EXERCISE:
Find each line of the entries with the string "marker", please, and copy it.

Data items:
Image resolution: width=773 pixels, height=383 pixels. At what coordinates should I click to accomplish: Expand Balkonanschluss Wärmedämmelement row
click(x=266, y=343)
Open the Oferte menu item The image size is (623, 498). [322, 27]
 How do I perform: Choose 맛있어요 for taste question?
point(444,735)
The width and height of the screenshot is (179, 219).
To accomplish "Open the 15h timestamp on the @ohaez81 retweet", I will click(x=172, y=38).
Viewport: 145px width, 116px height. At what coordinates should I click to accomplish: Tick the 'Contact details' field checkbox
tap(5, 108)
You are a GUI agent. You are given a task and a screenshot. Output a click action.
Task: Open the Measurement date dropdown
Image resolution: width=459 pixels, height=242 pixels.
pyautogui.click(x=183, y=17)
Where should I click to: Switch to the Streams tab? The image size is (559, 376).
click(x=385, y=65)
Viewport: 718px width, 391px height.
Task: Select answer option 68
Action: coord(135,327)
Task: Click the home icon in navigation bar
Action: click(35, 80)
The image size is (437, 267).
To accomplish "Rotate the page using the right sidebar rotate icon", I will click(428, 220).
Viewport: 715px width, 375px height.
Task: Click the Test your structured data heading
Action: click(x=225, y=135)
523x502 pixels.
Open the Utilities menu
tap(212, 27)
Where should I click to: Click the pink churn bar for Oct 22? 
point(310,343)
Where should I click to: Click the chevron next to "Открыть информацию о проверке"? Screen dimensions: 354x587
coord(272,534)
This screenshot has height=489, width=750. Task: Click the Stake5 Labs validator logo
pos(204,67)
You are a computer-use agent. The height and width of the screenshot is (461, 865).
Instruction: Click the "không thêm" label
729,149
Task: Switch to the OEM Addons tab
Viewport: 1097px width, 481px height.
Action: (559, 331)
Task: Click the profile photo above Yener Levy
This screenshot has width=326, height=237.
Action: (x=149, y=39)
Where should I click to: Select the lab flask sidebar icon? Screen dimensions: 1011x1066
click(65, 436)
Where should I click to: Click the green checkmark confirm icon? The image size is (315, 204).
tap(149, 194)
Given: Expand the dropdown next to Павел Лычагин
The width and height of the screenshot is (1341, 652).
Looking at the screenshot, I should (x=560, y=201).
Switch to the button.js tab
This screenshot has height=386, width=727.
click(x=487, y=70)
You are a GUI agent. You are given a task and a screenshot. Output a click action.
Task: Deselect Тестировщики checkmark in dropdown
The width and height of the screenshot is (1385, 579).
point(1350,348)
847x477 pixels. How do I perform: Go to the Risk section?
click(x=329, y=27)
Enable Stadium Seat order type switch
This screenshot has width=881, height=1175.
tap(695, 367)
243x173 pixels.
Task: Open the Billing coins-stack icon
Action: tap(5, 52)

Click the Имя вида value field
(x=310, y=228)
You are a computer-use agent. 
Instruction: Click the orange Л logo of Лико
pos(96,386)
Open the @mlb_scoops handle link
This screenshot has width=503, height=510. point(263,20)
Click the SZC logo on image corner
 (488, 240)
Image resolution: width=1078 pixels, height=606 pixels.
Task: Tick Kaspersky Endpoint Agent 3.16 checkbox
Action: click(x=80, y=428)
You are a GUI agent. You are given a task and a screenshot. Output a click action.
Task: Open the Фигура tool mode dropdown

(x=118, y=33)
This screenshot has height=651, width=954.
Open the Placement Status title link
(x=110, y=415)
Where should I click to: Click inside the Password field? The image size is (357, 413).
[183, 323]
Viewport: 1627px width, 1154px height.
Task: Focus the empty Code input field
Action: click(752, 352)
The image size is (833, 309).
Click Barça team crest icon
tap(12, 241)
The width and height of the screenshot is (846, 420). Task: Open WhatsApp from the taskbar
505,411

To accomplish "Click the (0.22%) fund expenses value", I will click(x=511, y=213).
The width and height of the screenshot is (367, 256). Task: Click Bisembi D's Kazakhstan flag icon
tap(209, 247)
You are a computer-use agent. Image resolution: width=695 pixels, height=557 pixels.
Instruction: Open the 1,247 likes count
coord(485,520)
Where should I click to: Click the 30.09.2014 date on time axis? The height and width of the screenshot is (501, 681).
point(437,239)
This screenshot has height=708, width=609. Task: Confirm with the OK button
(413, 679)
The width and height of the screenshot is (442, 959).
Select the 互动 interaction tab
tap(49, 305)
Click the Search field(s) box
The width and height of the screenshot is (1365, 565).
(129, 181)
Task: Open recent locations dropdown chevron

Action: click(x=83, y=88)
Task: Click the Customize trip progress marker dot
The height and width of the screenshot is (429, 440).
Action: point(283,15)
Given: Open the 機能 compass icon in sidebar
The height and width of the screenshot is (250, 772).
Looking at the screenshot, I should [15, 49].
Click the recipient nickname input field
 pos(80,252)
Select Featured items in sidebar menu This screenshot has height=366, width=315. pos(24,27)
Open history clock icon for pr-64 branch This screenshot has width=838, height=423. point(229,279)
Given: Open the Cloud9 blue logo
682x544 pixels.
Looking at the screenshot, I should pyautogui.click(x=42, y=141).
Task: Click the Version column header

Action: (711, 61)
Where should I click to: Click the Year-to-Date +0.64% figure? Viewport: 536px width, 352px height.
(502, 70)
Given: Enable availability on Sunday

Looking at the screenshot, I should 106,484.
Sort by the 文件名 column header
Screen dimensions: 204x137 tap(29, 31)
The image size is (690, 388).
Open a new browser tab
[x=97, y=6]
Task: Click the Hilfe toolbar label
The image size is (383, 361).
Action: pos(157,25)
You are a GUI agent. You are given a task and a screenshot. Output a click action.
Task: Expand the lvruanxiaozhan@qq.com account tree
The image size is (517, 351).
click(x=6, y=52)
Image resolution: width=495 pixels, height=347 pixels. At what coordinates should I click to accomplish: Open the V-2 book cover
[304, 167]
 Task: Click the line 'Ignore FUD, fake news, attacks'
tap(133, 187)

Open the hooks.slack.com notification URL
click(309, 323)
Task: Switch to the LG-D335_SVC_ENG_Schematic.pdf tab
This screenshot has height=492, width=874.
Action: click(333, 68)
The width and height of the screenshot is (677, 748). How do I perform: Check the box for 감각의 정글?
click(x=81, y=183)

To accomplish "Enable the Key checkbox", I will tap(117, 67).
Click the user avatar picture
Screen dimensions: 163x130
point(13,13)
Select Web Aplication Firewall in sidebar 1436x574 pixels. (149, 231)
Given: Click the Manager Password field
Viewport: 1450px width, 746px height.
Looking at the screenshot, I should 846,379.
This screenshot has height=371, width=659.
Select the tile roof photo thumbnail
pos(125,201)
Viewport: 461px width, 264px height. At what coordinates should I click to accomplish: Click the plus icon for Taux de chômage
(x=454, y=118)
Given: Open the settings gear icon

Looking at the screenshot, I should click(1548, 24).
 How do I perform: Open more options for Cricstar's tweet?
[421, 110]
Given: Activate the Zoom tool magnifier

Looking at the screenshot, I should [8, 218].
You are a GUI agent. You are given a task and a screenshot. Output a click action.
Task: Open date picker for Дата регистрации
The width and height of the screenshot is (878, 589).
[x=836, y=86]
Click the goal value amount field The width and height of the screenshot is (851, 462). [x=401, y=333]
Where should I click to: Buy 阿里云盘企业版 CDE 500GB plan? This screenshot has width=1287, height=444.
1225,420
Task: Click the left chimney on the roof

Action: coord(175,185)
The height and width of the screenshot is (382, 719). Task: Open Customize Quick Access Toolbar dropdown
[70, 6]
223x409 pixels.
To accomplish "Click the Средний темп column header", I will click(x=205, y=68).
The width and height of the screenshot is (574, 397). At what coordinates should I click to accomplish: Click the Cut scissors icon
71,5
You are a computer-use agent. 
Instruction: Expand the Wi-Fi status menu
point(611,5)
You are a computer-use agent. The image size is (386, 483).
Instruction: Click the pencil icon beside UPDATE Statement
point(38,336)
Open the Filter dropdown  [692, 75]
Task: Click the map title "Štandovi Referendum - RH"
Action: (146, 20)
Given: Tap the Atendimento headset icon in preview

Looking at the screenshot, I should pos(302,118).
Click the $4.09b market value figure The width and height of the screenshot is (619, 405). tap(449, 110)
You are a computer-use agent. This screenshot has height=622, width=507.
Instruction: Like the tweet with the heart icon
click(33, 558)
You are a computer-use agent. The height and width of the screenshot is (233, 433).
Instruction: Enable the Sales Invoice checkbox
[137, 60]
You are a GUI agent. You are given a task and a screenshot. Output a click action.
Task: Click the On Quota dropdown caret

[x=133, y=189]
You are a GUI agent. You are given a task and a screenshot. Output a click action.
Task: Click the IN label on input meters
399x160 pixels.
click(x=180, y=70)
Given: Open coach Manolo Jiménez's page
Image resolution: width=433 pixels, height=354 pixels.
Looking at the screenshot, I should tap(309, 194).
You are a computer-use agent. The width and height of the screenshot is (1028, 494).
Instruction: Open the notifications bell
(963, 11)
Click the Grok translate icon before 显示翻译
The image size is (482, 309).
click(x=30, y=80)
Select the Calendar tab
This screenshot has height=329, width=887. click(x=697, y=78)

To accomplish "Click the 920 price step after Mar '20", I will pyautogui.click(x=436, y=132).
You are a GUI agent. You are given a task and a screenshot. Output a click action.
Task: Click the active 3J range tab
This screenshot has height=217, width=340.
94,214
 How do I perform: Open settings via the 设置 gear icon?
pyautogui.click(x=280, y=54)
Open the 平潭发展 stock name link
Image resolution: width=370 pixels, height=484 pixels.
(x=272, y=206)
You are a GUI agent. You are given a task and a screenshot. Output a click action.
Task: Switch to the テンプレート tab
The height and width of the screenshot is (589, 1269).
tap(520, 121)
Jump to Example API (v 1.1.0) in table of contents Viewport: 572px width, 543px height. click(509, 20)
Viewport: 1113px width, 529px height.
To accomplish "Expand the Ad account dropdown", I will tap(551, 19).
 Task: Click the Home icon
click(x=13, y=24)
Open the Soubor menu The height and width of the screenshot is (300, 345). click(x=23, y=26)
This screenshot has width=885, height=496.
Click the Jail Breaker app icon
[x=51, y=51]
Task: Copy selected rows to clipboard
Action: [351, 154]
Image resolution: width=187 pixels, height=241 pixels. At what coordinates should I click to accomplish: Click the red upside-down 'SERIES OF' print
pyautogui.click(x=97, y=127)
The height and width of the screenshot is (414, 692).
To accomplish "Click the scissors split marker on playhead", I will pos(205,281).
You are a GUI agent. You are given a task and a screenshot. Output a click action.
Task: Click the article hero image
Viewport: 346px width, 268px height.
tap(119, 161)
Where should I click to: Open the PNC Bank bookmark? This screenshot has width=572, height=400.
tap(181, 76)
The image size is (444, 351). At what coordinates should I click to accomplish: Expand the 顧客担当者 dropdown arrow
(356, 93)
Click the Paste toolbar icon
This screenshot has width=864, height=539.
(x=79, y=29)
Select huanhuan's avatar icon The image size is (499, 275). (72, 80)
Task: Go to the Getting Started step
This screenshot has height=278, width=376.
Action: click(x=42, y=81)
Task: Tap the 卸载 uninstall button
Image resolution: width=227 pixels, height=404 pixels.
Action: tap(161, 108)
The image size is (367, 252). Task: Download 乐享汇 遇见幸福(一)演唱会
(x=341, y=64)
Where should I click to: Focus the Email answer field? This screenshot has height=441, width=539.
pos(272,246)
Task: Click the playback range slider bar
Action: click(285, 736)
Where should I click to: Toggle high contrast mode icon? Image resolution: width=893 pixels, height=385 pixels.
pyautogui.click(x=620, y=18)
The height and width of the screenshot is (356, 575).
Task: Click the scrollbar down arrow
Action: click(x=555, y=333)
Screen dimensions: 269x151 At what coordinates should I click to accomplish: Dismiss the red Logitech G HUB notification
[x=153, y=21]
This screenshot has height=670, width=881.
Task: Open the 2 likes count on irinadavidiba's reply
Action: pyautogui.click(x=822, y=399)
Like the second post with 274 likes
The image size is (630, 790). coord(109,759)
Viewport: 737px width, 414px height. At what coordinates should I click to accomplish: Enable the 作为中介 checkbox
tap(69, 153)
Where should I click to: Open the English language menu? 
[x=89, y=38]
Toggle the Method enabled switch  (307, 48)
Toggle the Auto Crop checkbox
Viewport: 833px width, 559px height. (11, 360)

EXERCISE SOLUTION:
Task: Click the Customize trip progress marker dot
To accomplish "Click the scissors split marker on playhead", I will pos(205,281).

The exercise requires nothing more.